(CBS) Pricey jewels, fancy furniture, lavish meals - some couples sure love a luxurious lifestyle.
But a new study suggests the Beatles might have been on to something with their classic song - these objects won't buy you love.
The study - published in the Oct. 13 issue of the Journal of Couple & Relationship Therapy - suggests that materialistic couples are unhappier and fight more.
Researchers surveyed 1,700 couples across the nation and asked about their relationship, and how much they valued having money and "lots of things." One in five couples both admitted a strong love of money, but these couples also said money was their main source of conflict. Money-loving couples scored 10 to 15 percent worse on "relationship stability" than couples who said money was not important.
"Couples where both spouses are materialistic were worse off on nearly every measure we looked at," study author Dr. Jason Carroll, professor of family life at Brigham Young University in Provo, Utah, said in a written statement. "There is a pervasive pattern in the data of eroding communication, poor conflict resolution and low responsiveness to each other."
Is money really the root of all evil for marriages?

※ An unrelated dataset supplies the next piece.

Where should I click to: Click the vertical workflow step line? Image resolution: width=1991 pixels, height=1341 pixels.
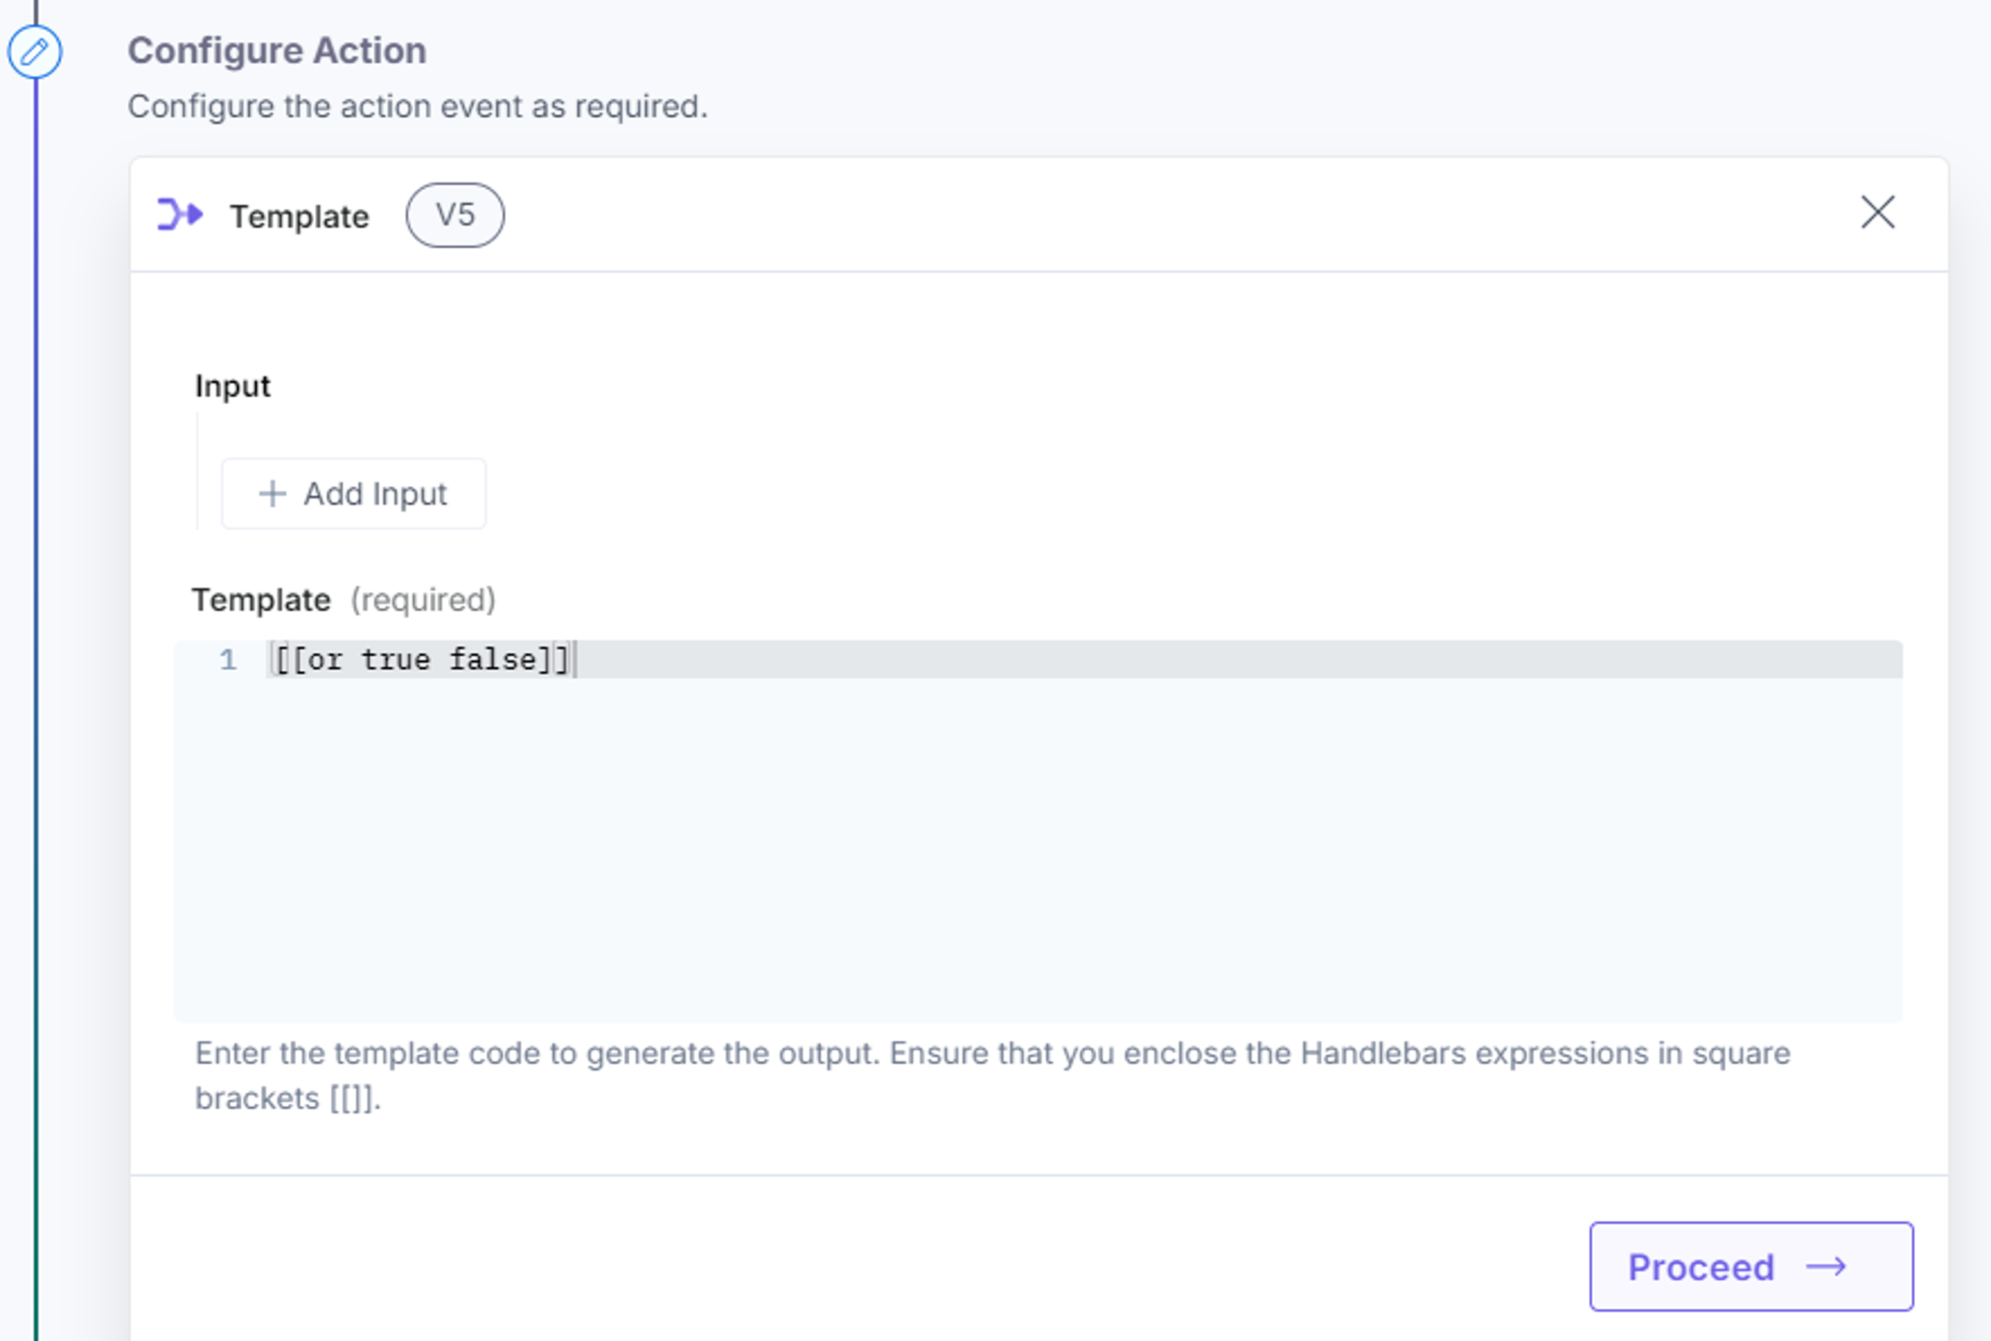36,710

Carroll said materialistic people may spend more time looking for new things rather than nurturing their relationships."They simply don't give relationships the same priority and attention as non-materialistic spouses," he told MSNBC.
Other experts suggested that materialists' personality traits make marriage more difficult.
"People who are materialistic tend to be narcissistic and concerned with impressing people," Dr. Susan Heitler, a Denver-based clinical psychologist and creator of marriage resource site Poweroftwomarriage.com, told ABC News. "They have a tendency to be anxious, depressed, have relatively poor relationship skills and have low self-esteem. These qualities in turn can cause marital problems." Heitler was not involved in the study.
Caroll suggested that materialistic couples should step back from their situation and figure out what truly matters. He told MSNBC they should ask:
"Are we allowing some of our materialistic ambitions to get in the way of things that really, at the core, matter a lot to us?"